The Ionic team explains in their alpha announcement that Ionic users had:

[...] problems beyond just the core Ionic Framework UI components they are using. These teams expect that we can help them with other mobile challenges, and highest on their list is almost universally better native support and plugins.

These requirements motivated the Ionic team to start a new project rather than attempting to make significant changes to Cordova. Capacitor strives to maintain compatibility with Cordova for plugins to facilitate the use of Cordova plugins within Capacitor applications. Ionic CEO Max Lynch explained to the InfoQ team that:

Cordova has had a solid vision since day 1 to shim web APIs for native apps, but sometimes this doesn't go far enough for creating real world app use cases. Today there are some things that are easier to build natively. Also Cordova doesn't really support building Progressive Web Apps."
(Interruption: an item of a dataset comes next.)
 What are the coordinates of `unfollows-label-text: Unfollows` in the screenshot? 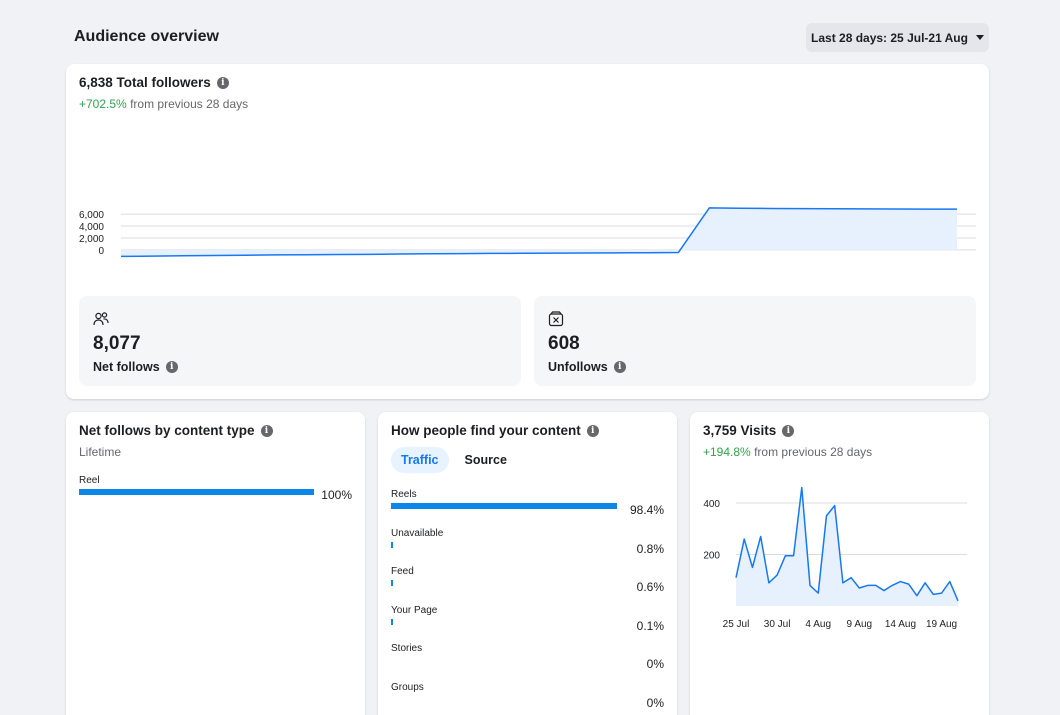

As a result, Capacitor provides flexibility in targeting common development experiences and patterns for apps created with web technologies and deployed with a mixture of native and web code. For example, Capacitor strives to provide a simple experience for creating applications with camera access that is consistent with both native and web technologies.

To add Capacitor to existing modern JavaScript web apps, run the following commands:

cd my-app
npm install --save @capacitor/core @capacitor/cli

Once installed, Capacitor is initialized with application information:

npx cap init [appName] [appId]

Within the previous command, appName is the name of the application, and appId is the domain-style app identifier for an app (e,g, Additional information is available at the Capacitor getting started guide.

Developers using Ionic should expect integration with Capacitor to be complete with the Capacitor beta release. The Ionic team anticipates a stable release of Capacitor by mid-2018. Capacitor is open source software under the MIT license, and contributions are welcome via the Capacitor GitHub project.